Recorded data Start Marker

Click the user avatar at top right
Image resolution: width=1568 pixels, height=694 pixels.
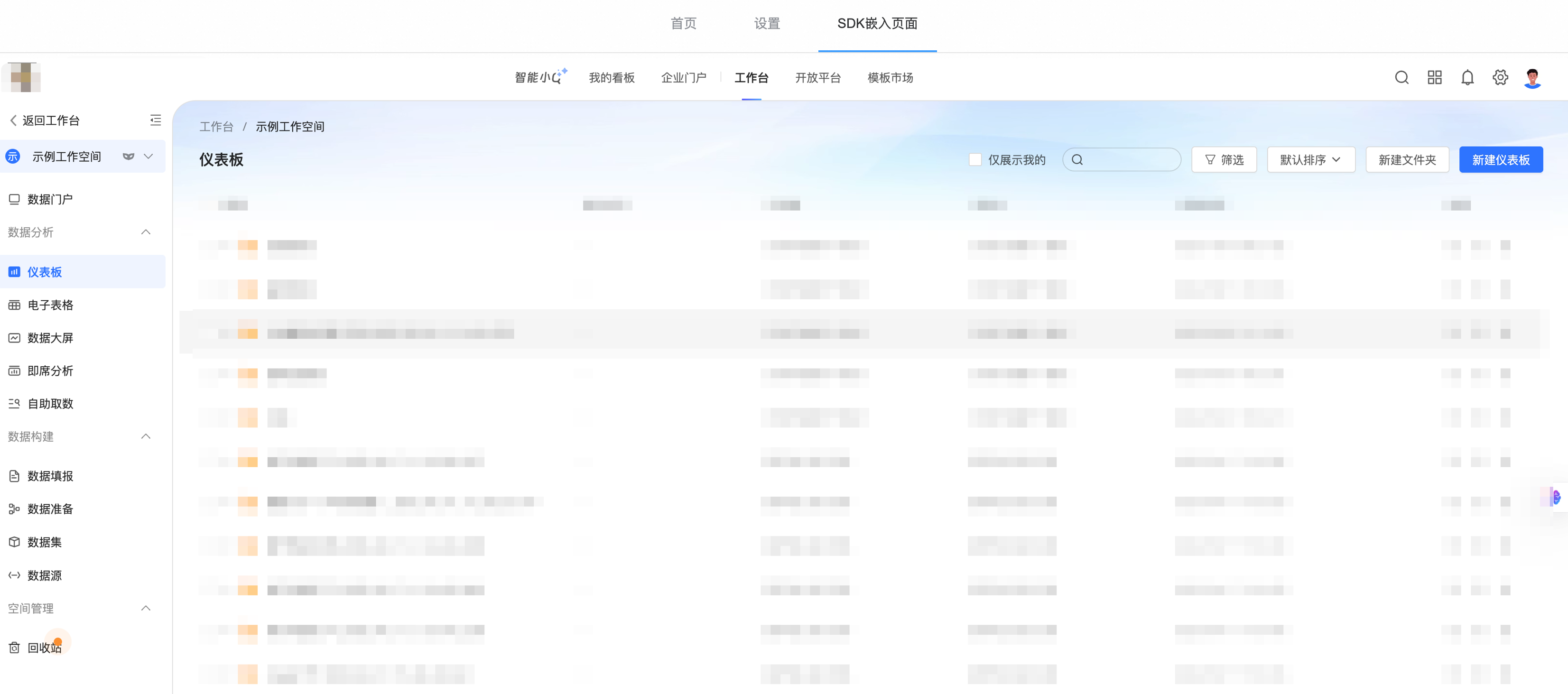(1532, 77)
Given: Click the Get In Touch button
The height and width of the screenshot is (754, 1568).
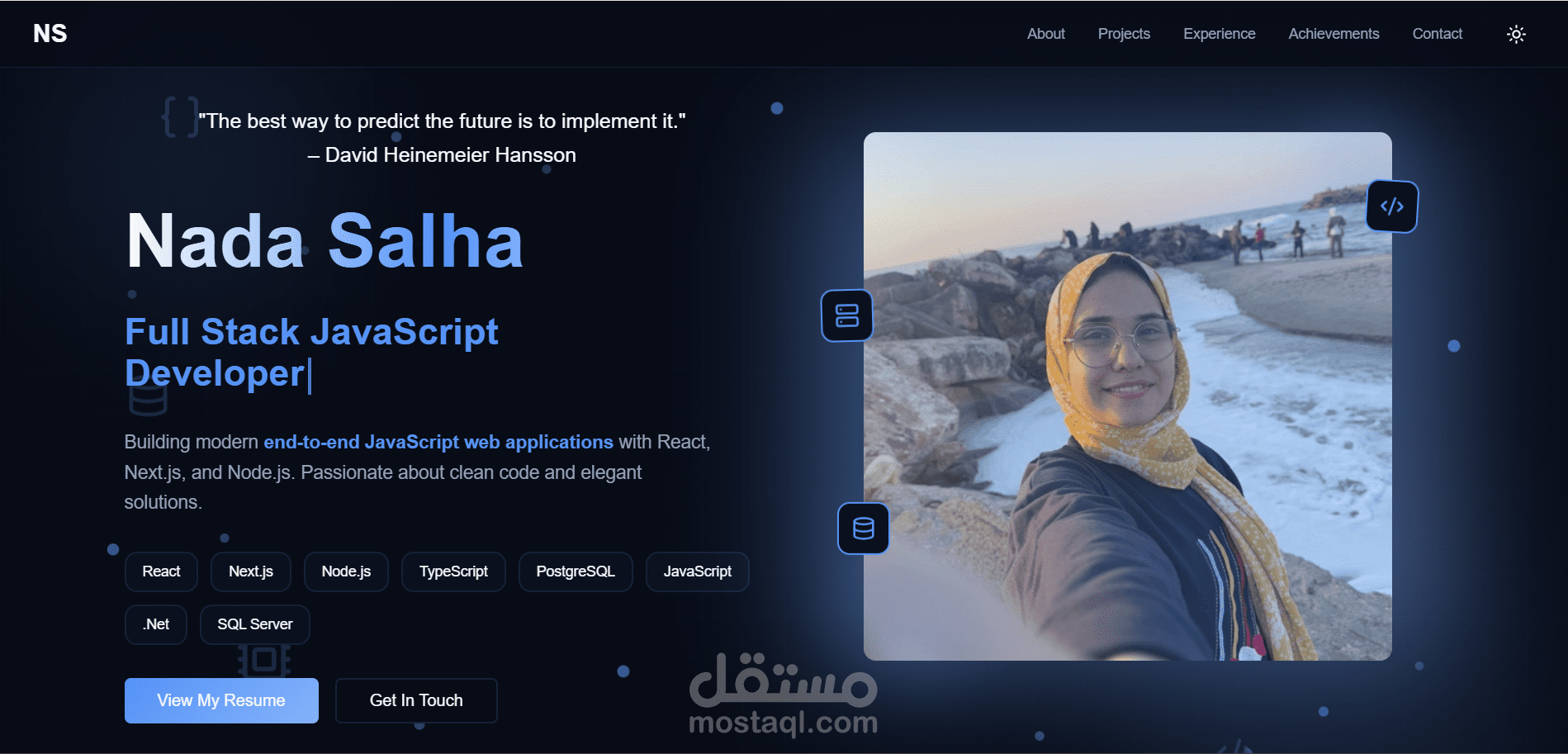Looking at the screenshot, I should [416, 700].
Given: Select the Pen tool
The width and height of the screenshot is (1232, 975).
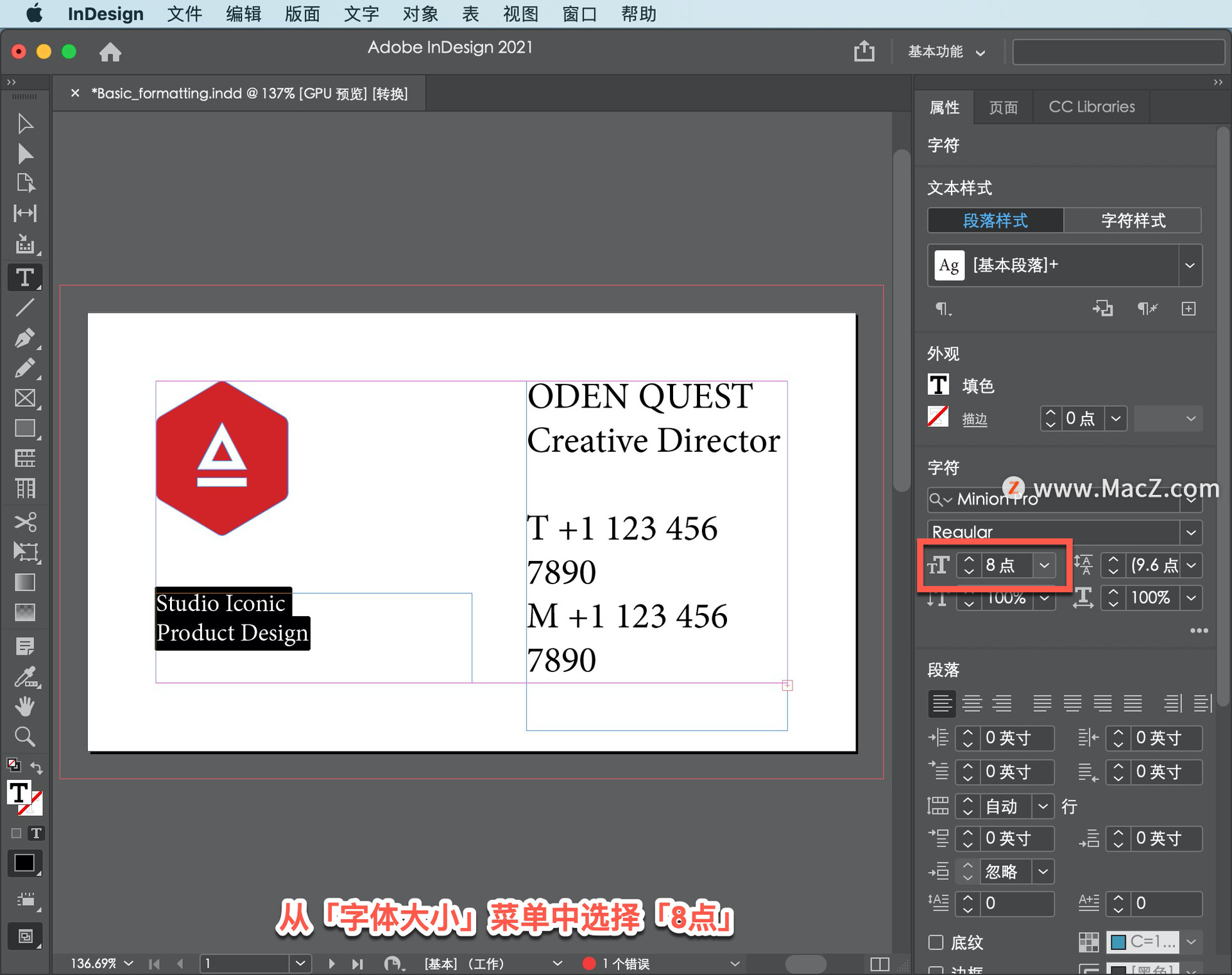Looking at the screenshot, I should tap(24, 338).
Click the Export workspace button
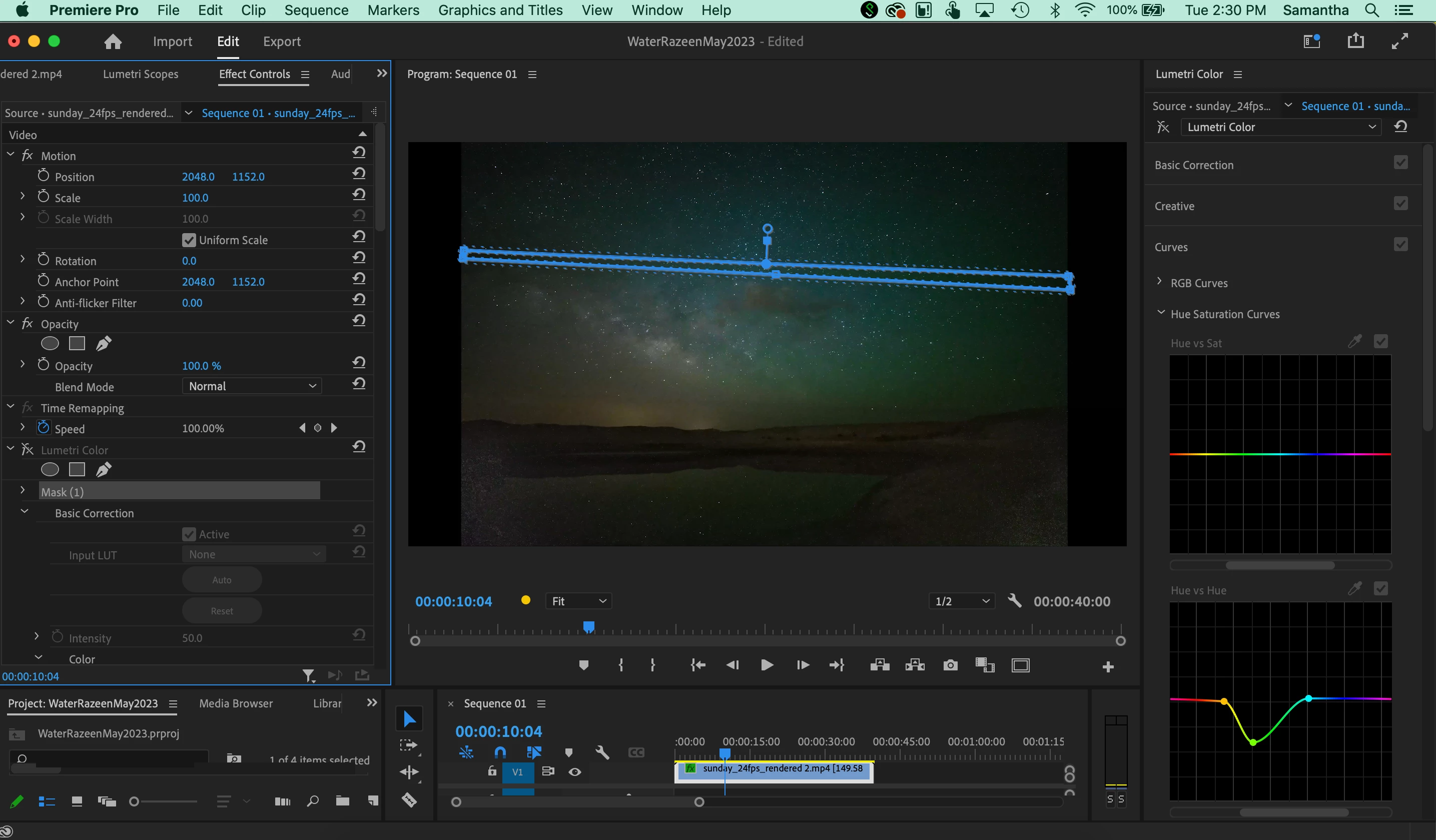The image size is (1436, 840). [282, 42]
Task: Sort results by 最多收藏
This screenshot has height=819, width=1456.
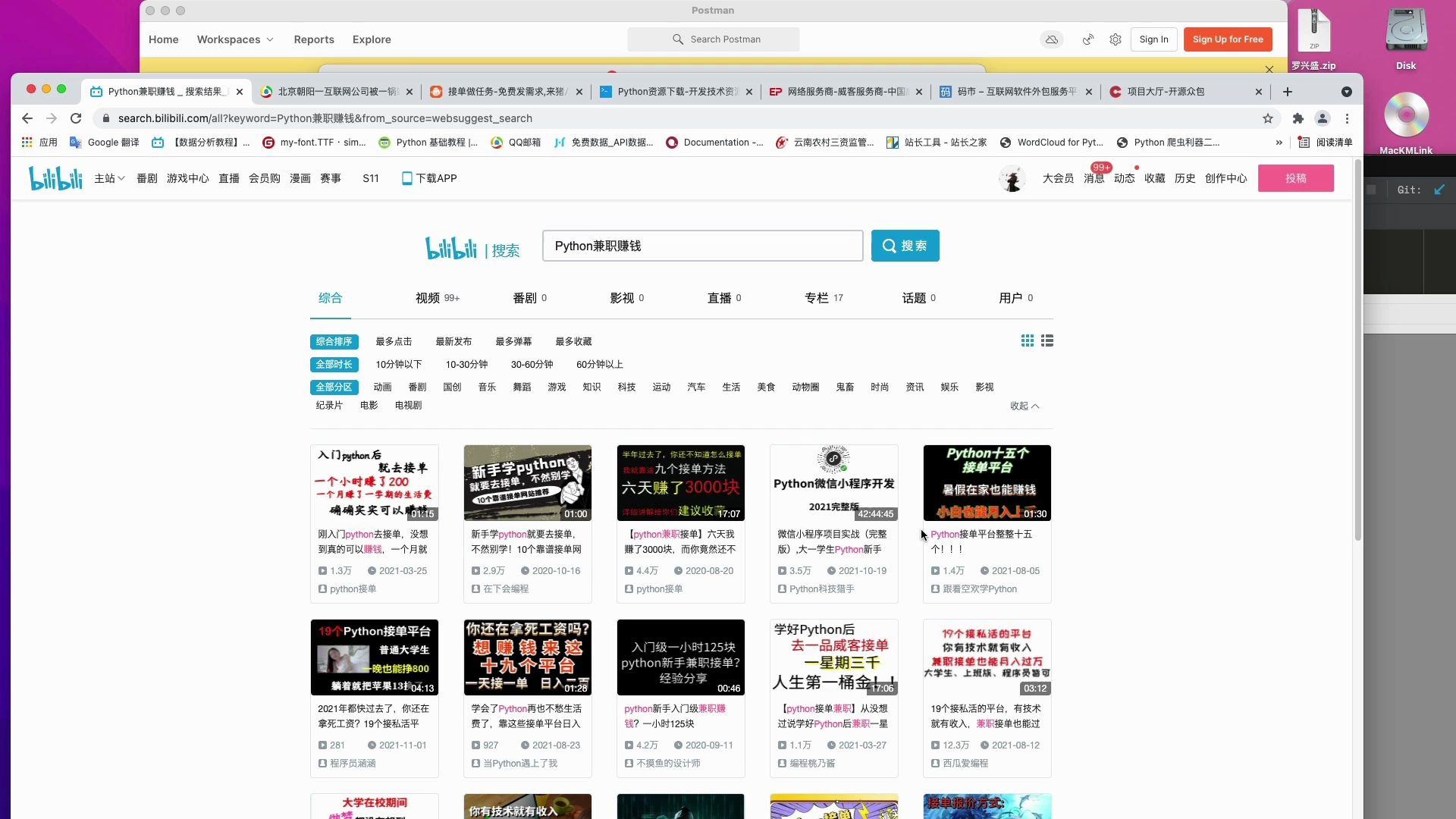Action: [x=573, y=341]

Recorded data End Marker

#### [Problem to solve]
When you come to the line containing "Image resolution: width=1568" in the records above, repeat that line and all lines after it exactly, but not the pictures.

#### [Answer for this exercise]
Image resolution: width=1568 pixels, height=694 pixels.
(1532, 77)
Given: Click the Get In Touch button
The height and width of the screenshot is (754, 1568).
Looking at the screenshot, I should [416, 700].
Given: Select the Pen tool
The width and height of the screenshot is (1232, 975).
Looking at the screenshot, I should tap(24, 338).
Click the Export workspace button
The image size is (1436, 840). [282, 42]
Task: Sort results by 最多收藏
This screenshot has height=819, width=1456.
Action: [x=573, y=341]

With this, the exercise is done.